The thing you can observe at the moment, the question of loyalty from universities, into giving positions to loyal or just compliant people over skilled people is roughly the same process. Not the same, because obviously they didn't have our modern universities, but replace it for any other system of education and actual skill and merit based system and you get the gist of what happened.

load more comments (1 replies)
[–] yesman@lemmy.world 13 points 1 week ago

Hegel remarks somewhere that all great world-historic facts and personages appear, so to speak, twice.
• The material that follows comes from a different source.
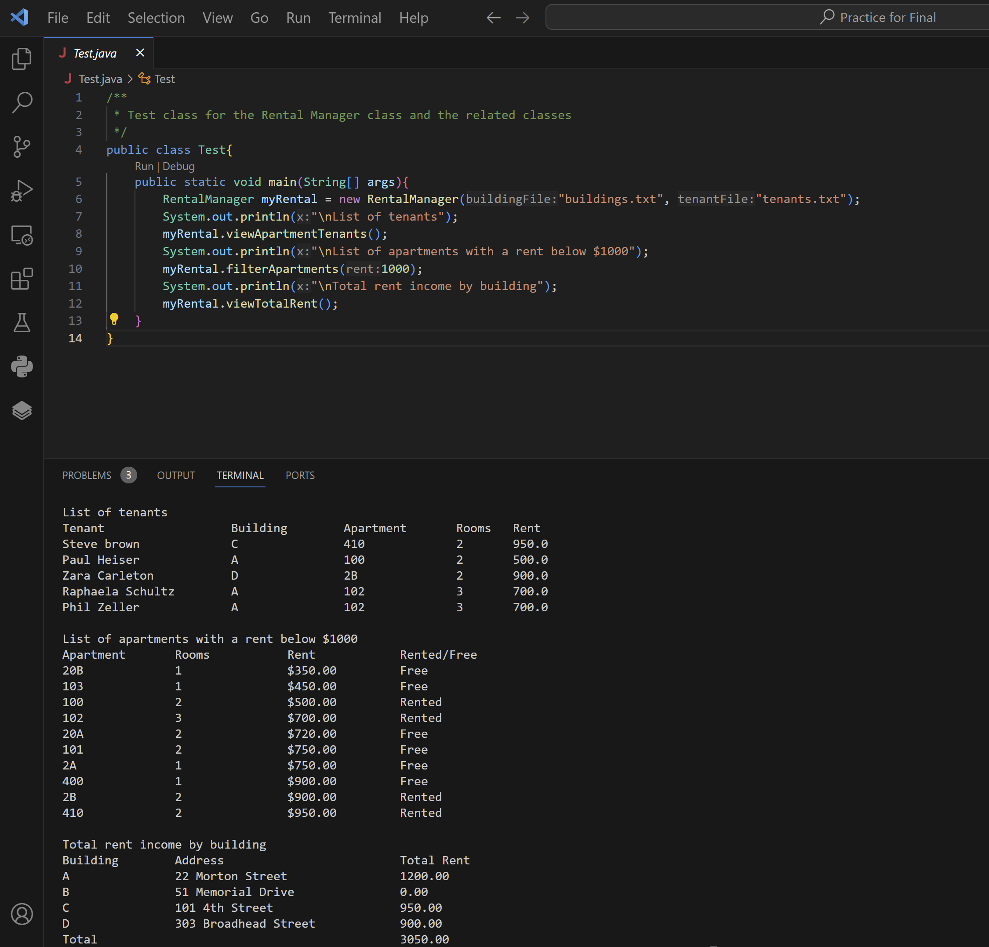989x947 pixels.
Task: Open the Remote Explorer icon
Action: (22, 235)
He forgot to add: the first time as tragedy, the second time as farce.

-Marx

[–] not_that_guy05@lemmy.world 9 points 1 week ago

I mean they were killing each other every opportunity they got so, maybe...

[–] NigelFrobisher@aussie.zone 8 points 1 week ago
[–] SpaceCowboy@lemmy.ca 6 points 1 week ago

Incitatus was more competent than most of Trump's cabinet.

[–] captainlezbian@lemmy.world 5 points 1 week ago (1 children)
[–] Remember_the_tooth@lemmy.world 5 points 1 week ago (2 children)

What's that on the crazy-town-banana-pants scale?

[–] Aceticon@lemmy.dbzer0.com 5 points 1 week ago* (last edited 1 week ago)

Nowadays with mass media and the internet, we get aware of much more of the stupid shit happening all over than a common person would in the Western Roman Empire because stupid shit anywhere can be brought to people's attention everywhere quickly, and since stupid stands out it does get brought to people's attention.

Also real power is more centralized nowadays, also because of the speed with which information and people can travel enabling more centralised Command & Control systems.

So I would say that a fall due to internal social and political degenrence will happen faster and look a lot more stupid to bystanders, than back in Roman Empire days. Also the density of stupid timewise is probably higher now since everything is happening faster and in a lot more places at the same time.

That said, what's happening in the US has been developing since at least Clinton's time, maybe even Reagan's, maybe longer than that - it's just that the earlier stages which made the structural changes and created the conditions for what's happening now, weren't obvious to anybody but a handful of experts in some domains who of course weren't given airtime on mass media or were deemed kooks by the rest of people when they did get airtime: any system's eventual doom is guaranteed as soon as criticism of the structurs system itself is repressed or even de facto suppressed, though it generally takes time for it go through the stagnancy and then the internal-pillaging stages that lead to it cracking and collapsing due to becoming unable to serve most people in it.

[–] theneverfox@pawb.social 4 points 1 week ago

I'd say this is par for the course. Technology has made it much more public and more rapid fire

Also the complexity of modern society resists change. We have layers of procedure, checks and balances, even logistical realities that slow or disperse the kind of blunt demands being made at the top

So there's a lot of stupid but effective things they could do back then, where today the same things are stupid and pointless

[–] NatakuNox@lemmy.world 3 points 1 week ago* (last edited 1 week ago)

Absolutely. There are soooooooo many similarities, just with a futuristic twist. Rome refused to change with the times and other city states that modernized and welcomed new people did swimmingly. You can't force everyone to conform to your ideology unless your ways are obviously better and easier to incorporate other influences into your own society. Look at the fall of Chinese dynasties. They tried so hard to stay isolated but (right or wrong how it happened) if they opened up and simply took the parts they needed (guns, boats capable of traveling oceans, and trains.) they would have done much better. Kinda like Japan. Japan messed up by picking a fight with the country they were learning from.